The Golden Calf
When I was five years old, I took a tiny blue soldier from the boy who lived in the big white house next door.
I don’t remember exactly why. It fit in my palm. It was perfect. I wanted it.
My father discovered it.
He yelled. Really yelled. I was scared in the way you’re only scared when someone you love is that furious at you — not because you might get hurt, but because you know you did something wrong and now they know it too. It was not acceptable. Not in our family. Not ever.
I had to go back to that house, knock on that door, and return it.
It wasn’t just shame. It was guilt — seared into me, the kind that doesn’t leave. I can still feel it. I passed the same lessons to my own son. That’s how it’s supposed to work — the basic thing, the foundational thing, the thing that makes civilization possible:
It’s not yours.
I never really understood the golden calf when I was growing up. Moses goes up the mountain to get the actual law — the thing that will protect people, govern them, make them a society — and while he’s gone, the Israelites melt down their gold and worship it. It seemed like a strange story. Why would people do that?
I understand it now.
Wealth worship is empty by design. Overabundance has no bottom. There’s no point of satisfaction, no moment where you have enough, no place it ends. The calf doesn’t deliver anything. It just demands more of itself. And the people worshipping it go blind — blind to what they’re destroying, blind to what they’re losing, blind to the fact that they traded the real thing for a shiny object.
That’s where we are.
The campaign finance system didn’t collapse overnight. It rotted slowly, and both parties let it rot.
Democrats took the money. Republicans took the money. Foreign governments and the industries they back figured out how to launder influence through PACs representing their friends, their interests, their agendas — quarter-billion-dollar contributions flowing into elections from people and entities that have no business deciding who governs America. Qatar bought a plane for the president that he keeps after he leaves office. The people who were supposed to represent us got purchased instead — not all at once, not dramatically, just steadily, deal by deal, donation by donation, until the system was thoroughly compromised.
When your representatives are bought, the laws they write serve the people who bought them.
That’s not a theory. That’s arithmetic.
Good law comes from wanting good things for people. Honesty flows into regulations that protect against pollution, against deception, against harm, and for community benefits. That’s the foundation. When you corrupt the people writing the laws, you corrupt everything downstream.
Let me give you the blue soldier at scale.
GEO Group runs private prisons. In Louisiana alone, they operate four detention facilities — in Jena, Basile, Pine Prairie, and Alexandria. In 2025, their ICE contracts were expected to generate over a billion dollars in revenue.
On August 18, 2016, the Obama administration announced it would phase out the use of private prisons.

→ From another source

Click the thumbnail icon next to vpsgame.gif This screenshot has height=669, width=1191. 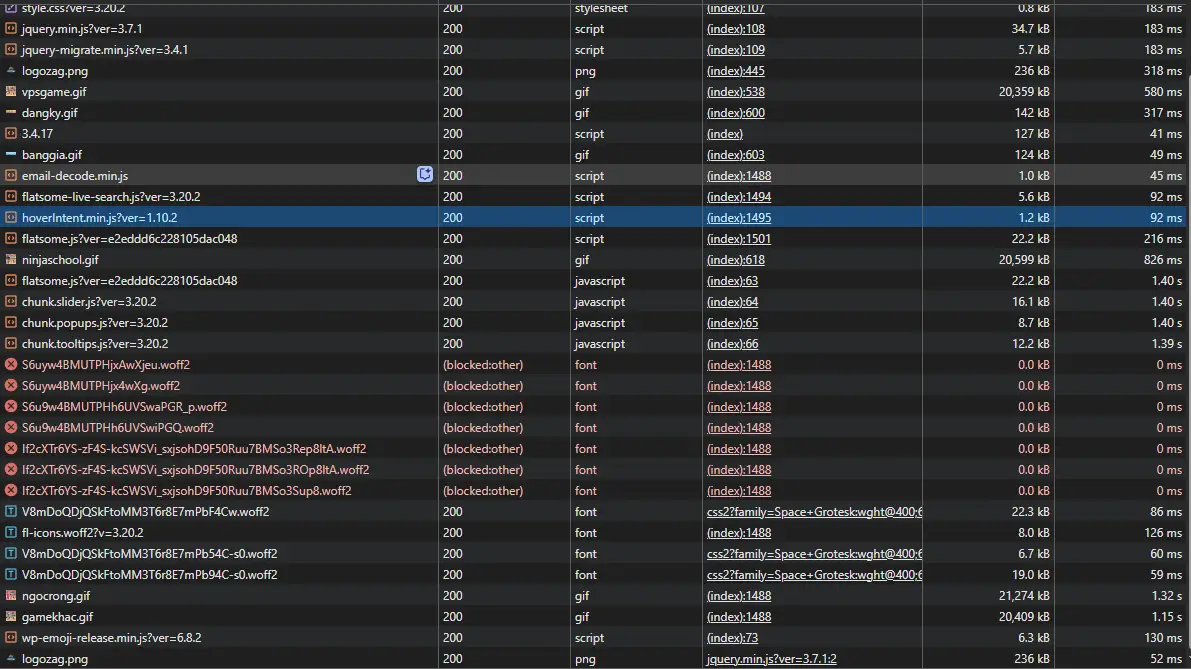click(x=11, y=92)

GEO’s stock tanked.
On August 19, 2016 — one day later — GEO Corrections Holdings donated $100,000 to a pro-Trump super PAC.

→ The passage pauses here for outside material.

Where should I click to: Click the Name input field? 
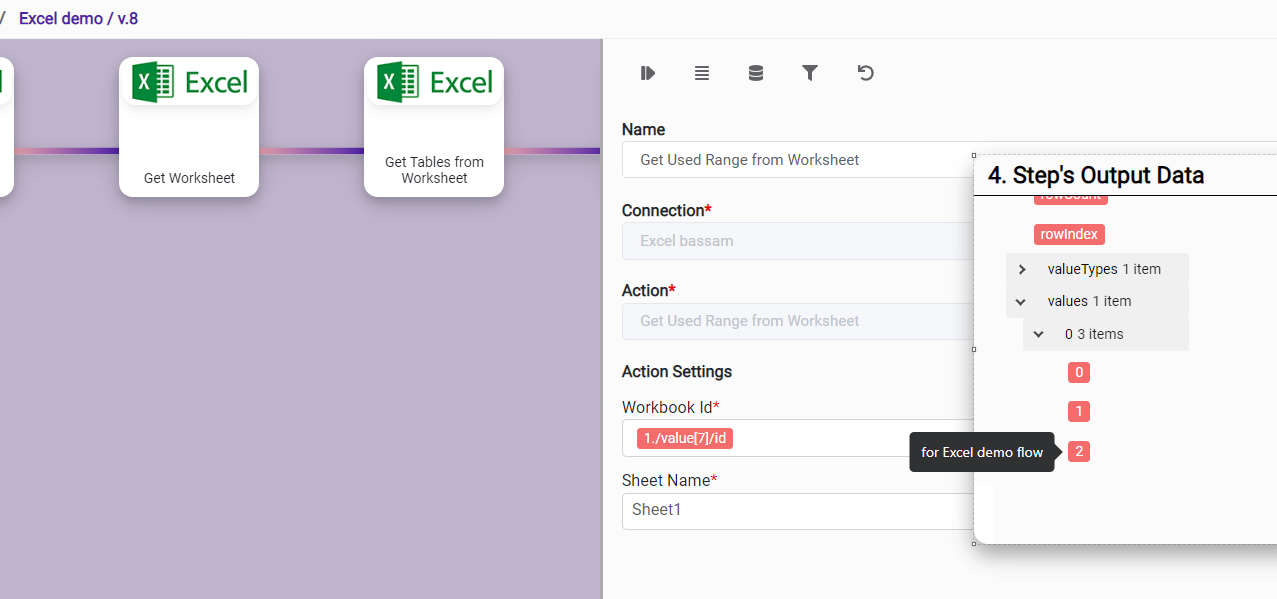(797, 160)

Federal contractors have been barred from making political donations for 75 years. The law exists specifically to prevent this — to keep companies that profit from government contracts from buying the politicians who award those contracts. The Campaign Legal Center filed a complaint. The FEC deadlocked on partisan lines and dismissed it.
In February 2017, Jeff Sessions reversed the Obama policy. The private prison contracts came flooding back.
In 2024, GEO donated another million dollars to a pro-Trump PAC. In 2025, their CEO called the current political moment “one of the most exciting periods” in the company’s history.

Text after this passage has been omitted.